The limit on the number of test wells on traditional AST platforms also prevents laboratories from performing actual quality control (QC) tests for many drugs. This has created such significant accuracy issues that the FDA no longer grants clearances for agents that do not include on-scale QC. Thanks to this new FDA requirement, all newly cleared drug-bug combinations on traditional AST platforms, as well as all drug-bug combinations on new AST platforms, must provide on-scale QC.

The NGP hunt continues

The hunt continues for a rapid, broad-menu, cost-effective NGP platform that brings AST into the 21st century. Results should be available within five to six hours to enable the same-shift reporting necessary to keep pace with rapid ID technologies and eliminate the ID-to-AST gap.

Furthermore, the distribution of the time to results should be minimal in order to allow hospitals to establish structured workflows for antibiotic stewardship team reporting. In addition, the system should not only provide results from a broad menu of antibiotics but also should have the capability to easily accommodate new drugs as they are developed. While meeting these requirements, the new platform must also remain more affordable than rapid gen-plex ID systems.

NGP PLATFORM WISH LIST

The ideal NGP platform for AST should:
  • Offer a rapid, broad test menu that can accommodate new drugs.
  • Enable same-shift reporting.
  • Eliminate the ID-to-AST gap.
  • Allow hospital to establish structured workflows.
  • Be more affordable than rapid gen-plex ID systems.

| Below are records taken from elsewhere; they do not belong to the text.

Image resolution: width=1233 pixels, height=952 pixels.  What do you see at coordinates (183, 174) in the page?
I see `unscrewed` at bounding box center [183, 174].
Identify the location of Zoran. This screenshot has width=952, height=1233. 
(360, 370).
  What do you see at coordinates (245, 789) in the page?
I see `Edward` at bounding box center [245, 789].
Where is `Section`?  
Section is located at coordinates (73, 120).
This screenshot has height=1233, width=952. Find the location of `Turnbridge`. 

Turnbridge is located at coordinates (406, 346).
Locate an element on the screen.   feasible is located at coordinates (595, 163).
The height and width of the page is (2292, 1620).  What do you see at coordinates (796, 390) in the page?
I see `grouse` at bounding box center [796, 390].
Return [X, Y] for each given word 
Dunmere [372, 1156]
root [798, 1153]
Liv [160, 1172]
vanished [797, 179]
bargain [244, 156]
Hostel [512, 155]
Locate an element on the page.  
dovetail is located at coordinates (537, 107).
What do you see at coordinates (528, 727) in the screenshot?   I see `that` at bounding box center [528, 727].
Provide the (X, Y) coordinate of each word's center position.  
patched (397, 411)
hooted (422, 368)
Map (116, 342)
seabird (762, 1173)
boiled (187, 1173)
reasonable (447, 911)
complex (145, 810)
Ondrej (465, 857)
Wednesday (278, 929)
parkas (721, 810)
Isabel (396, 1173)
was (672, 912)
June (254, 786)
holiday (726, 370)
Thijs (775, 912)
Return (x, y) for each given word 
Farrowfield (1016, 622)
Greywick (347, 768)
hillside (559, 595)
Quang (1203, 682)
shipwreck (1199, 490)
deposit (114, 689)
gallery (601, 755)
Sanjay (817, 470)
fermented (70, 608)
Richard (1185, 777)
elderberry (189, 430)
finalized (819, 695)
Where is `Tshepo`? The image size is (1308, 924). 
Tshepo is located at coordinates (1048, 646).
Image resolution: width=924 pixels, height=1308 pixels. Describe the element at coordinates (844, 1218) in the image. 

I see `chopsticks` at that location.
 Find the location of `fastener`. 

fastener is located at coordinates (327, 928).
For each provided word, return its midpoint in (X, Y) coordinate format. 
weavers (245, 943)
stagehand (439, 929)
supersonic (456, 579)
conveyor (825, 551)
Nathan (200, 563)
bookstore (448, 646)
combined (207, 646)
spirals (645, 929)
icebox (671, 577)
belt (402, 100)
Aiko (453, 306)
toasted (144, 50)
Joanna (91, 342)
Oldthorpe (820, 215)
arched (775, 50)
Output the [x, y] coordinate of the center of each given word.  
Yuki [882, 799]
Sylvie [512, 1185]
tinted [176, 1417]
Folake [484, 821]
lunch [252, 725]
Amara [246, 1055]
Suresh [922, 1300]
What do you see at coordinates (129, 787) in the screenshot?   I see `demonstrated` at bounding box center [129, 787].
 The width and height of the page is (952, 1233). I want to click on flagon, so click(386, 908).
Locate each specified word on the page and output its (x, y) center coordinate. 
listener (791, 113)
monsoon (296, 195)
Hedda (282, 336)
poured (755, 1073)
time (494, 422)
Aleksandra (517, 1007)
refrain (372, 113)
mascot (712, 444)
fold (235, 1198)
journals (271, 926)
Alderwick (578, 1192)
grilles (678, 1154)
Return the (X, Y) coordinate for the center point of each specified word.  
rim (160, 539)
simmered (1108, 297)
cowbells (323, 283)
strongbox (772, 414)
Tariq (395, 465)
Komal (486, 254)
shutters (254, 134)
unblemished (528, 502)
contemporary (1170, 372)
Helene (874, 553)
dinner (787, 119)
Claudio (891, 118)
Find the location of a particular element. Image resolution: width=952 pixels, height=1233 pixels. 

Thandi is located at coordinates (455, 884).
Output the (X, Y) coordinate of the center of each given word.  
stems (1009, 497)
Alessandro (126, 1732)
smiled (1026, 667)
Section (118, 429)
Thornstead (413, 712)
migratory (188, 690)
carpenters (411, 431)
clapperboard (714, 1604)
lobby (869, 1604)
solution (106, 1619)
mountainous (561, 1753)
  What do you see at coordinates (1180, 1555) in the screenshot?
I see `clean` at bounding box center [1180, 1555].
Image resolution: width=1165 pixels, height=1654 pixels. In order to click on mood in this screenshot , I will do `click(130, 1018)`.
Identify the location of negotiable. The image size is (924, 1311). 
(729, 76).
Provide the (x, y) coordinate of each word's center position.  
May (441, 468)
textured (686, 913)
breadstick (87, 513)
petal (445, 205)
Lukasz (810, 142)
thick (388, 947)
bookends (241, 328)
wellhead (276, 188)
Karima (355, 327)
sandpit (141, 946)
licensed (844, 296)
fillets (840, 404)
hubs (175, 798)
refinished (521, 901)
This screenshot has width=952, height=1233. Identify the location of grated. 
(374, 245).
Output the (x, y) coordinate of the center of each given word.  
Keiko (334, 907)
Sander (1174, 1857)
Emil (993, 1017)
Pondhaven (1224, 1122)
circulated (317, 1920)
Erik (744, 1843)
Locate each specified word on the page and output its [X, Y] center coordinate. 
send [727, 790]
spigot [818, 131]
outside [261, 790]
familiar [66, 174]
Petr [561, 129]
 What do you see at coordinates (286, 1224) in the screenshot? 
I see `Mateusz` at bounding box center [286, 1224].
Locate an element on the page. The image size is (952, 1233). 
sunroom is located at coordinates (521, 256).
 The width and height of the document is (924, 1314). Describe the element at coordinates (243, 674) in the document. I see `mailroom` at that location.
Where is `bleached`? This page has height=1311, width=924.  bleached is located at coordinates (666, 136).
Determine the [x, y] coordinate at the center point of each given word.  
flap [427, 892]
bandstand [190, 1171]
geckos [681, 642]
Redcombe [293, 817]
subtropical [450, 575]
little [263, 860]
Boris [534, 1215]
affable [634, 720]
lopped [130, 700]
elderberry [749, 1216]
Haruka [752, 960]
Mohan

Though companion diagnostics began with AST, current AST platforms’ slow speeds and incomplete results have considerably dulled AST’s sheen. Since susceptibility results are more important than ever due to the rise of MDROs, companies and investigators are now trying to find ways to emulate phenotypic results with genetic technologies. These approaches, such as next-generation sequencing, face considerable technical and cost challenges but must be considered real competitors to NGP.

Multiple companies and investigators are now racing to develop AST platforms based on new detection paradigms. The winning NGP technologies will solve the AST speed and menu issues cost-effectively while addressing the medical technologist shortage plaguing clinical microbiology laboratories.

The need has never been greater; time will tell whether the current generation of diagnostic developers can create an NGP platform that allows AST to reclaim its companion diagnostic throne.